- Born: 4 August 1980 (age 45) Marajó, Brazil
- Other names: Marajó
- Height: 5 ft 9 in (1.75 m)
- Weight: 135 lb (61 kg; 9.6 st)
- Division: Bantamweight (2013–current) Featherweight (2011–2012) Lightweight (2004–2010) Welterweight (2010)
- Reach: 71 in (180 cm)
- Fighting out of: Soure, Pará, Brazil
- Team: Marajó Brothers Team Wand Fight Team
- Rank: Black belt in Brazilian Jiu-Jitsu
- Years active: 2004–present

Mixed martial arts record
- Total: 48
- Wins: 36
- By knockout: 15
- By submission: 14
- By decision: 7
- Losses: 11
- By knockout: 3
- By submission: 2
- By decision: 6
- No contests: 1

Other information
- Notable relatives: Ildemar Alcântara (brother)
- Mixed martial arts record from Sherdog

= Iuri Alcântara =

Brazilian mixed martial arts fighter

Iuri Alcântara (born 4 August 1980) is a Brazilian mixed martial artist who competed in the UFC bantamweight division. A professional MMA competitor since 2003, Alcântara mostly fought in Brazil before signing with World Extreme Cagefighting to take part in their final event. He is the brother of fellow UFC fighter Ildemar Alcântara.

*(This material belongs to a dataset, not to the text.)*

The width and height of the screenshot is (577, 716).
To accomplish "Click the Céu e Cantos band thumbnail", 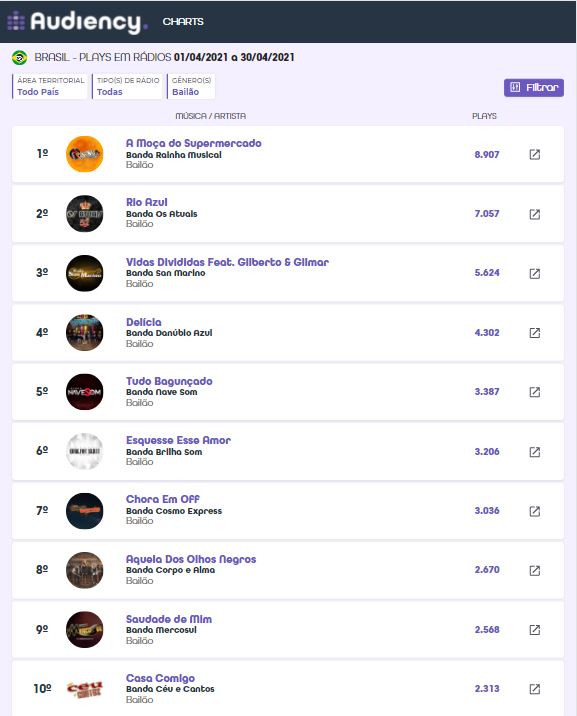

==Mixed martial arts career==
===Background and early career===

Alcântara was born on the island of Marajó, Pará in Brazil. Incidentally, Alcântara takes his fighting nickname from the island and is billed as Iuri "Marajó" Alcântara. Alcântara trains at the "Striker Team" team and is managed by Wallid Ismail, the owner of the Jungle Fight promotion that Alcântara has competed in and won a championship.

Alcântara's early career was spaced out considerably. His debut fight took place in March 2004 and he would not return until June 2005, where he won twice in the space of four months. Amongst Alcântara's wins was a grand prix tournament victory in November 2009, when he defeated two fighters in a single night.

===Jungle Fight===
Alcântara then joined his manager's promotion, Jungle Fight, to compete at the Jungle Fight 19 event against Viscardi Andrade. He went the distance with Andrade, something that had only happened once before in his career. Alcântara won via split decision, the first decision victory in his career.

Following another win via armbar, outside of Jungle Fight, Alcântara returned for the Jungle Fight 21 event to face Armando Gomes. Alcântara claimed another first round stoppage, when he ended the fight via TKO (punches).

Alcântara entered into the lightweight grand prix at Jungle Fight 22. His opening round fight was against the highly touted, once undefeated Francisco Trinaldo. Trinaldo had previously been named as one of the top prospects in the sport of MMA, having defeated experienced veterans such as Luiz Firmino. Despite the reputation of his opponent, Alcântara was able to hand Trinaldo his first professional loss when he forced him to tap out to an armbar in the second round.

The win advanced Alcântara into the final where he faced the Peruvian Manuelo Morales. Alcântara ran through Morales, defeating him via TKO from a front kick to the body, in just 16 seconds of the opening round. With the win, Alcântara became the first ever Jungle Fight Lightweight Champion.

===World Extreme Cagefighting===
On 3 November 2010, it was announced that Alcântara had signed a five-fight deal with Zuffa and that his debut would come at World Extreme Cagefighting's final event, WEC 53. His opponent was Ricardo Lamas and Alcântara won via KO in the first round.

===Ultimate Fighting Championship===
On 28 October 2010, World Extreme Cagefighting merged with the Ultimate Fighting Championship. As part of the merger, most WEC fighters were transferred to the UFC.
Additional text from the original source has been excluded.